Samstag, 7. November 2009

BÜCHER

Bücher sind Freunde.
Ich habe viele Freunde. Viele, viele.
Zu viele.
Bekannte, Unbekannte, ein wenig Bekannte, Geliebte, enge Freunde.
Heute habe ich ein Buch gesucht.
Ein Buch aus der Kategorie "enge Freundschaft über Jahrzehnte".
Ich bin schlampig.
Dort, wo es sein sollte, war es nicht,
dafür konnte ich das Regal gleich abstauben.
Vier Werke des gleichen Autors haben sich gefunden -
die kenne ich wieder eher nicht,
aber das Gesuchte war ganz woanders.
Hat mich eine halbe Stunde meines Lebens gekostet.
Ich frage mich:
Wie kann eine Frau, die so viele Bücher besitzt,
trotzdem so dumm sein?
Nicht, dass alle Bücher so gescheit und weise sind,
aber da biegen sich die Regalbretter unter den Werken
richtig intelligenter SchreiberInnen.
Und das meiste davon ist gelesen.
Wohl alles durch den Ganglien-Rost gefallen.....

Kommentare:

  1. Hör mal, alles in deinem Blog zeigt Nachdenklichkeit und Intelligenz auf, wie kommst du drauf zu sagen, du wärst es nicht? Das hast du nicht verdient.

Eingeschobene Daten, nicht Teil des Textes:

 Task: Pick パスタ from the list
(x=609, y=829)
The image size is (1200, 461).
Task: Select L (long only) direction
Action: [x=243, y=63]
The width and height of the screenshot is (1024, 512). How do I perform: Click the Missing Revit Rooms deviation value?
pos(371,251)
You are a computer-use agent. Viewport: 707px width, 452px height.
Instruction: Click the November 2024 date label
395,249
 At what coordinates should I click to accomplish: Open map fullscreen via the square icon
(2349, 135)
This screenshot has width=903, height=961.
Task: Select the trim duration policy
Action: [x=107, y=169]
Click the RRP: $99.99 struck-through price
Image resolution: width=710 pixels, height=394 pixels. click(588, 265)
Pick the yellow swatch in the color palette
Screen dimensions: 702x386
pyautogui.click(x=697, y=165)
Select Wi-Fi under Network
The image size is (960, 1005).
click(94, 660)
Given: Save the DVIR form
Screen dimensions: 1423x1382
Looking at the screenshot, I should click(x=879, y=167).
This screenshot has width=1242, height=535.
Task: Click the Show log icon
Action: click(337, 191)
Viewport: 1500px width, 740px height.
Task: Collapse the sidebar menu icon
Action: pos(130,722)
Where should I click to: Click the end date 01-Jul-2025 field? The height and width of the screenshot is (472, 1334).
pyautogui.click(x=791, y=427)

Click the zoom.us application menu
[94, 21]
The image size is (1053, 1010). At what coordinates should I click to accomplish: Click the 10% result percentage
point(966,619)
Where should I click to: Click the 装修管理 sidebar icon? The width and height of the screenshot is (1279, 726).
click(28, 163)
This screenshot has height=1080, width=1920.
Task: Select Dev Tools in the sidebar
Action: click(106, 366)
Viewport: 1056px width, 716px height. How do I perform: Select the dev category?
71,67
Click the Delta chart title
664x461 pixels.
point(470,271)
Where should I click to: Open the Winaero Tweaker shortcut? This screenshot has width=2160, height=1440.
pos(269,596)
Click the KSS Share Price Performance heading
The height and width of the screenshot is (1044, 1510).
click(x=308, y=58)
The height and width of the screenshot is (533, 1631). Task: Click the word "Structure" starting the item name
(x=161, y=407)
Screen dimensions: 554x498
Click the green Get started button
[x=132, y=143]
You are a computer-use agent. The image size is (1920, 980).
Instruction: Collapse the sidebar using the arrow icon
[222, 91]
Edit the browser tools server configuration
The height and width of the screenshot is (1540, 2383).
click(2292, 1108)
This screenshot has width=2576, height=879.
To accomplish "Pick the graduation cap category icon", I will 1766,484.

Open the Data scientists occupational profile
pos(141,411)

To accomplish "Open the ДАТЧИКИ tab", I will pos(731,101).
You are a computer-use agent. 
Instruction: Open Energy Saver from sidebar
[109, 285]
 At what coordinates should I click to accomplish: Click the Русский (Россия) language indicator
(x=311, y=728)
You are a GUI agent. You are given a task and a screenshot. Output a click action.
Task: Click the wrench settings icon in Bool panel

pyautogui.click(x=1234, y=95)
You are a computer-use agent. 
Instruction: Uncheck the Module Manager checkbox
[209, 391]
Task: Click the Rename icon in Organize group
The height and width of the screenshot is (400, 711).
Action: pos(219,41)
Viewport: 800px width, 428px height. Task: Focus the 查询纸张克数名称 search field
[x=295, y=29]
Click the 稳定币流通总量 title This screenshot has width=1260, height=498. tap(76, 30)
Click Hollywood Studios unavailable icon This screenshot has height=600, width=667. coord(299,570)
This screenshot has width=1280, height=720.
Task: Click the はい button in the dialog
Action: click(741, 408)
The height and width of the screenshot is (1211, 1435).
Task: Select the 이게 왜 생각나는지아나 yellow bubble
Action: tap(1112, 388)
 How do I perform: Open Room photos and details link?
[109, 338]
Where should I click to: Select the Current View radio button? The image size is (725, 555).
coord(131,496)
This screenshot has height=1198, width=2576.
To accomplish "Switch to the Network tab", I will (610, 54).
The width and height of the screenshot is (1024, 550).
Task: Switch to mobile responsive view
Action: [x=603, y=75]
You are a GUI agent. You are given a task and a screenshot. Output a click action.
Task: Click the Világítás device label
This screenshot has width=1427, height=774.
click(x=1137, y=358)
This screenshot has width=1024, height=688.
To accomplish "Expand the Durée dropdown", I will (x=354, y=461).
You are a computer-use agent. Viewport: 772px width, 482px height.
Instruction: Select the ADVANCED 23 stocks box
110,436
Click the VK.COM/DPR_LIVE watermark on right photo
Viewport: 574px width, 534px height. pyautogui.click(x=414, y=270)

    Das Problem der Bücher hab ich auch - ist ein echtes Problem bei jedem Umzug, aber trennen kann ich mich nicht, das geht gar nicht. Finden tu ich seit dem letzten Umzug überhaupt gar nichts mehr - finde ich aber lustig, weil ich so immer wieder was altes/neues lange vergessenes entdecke und Freude dran habe an diesem Chaos. Ist doch wie Ostereier suchen.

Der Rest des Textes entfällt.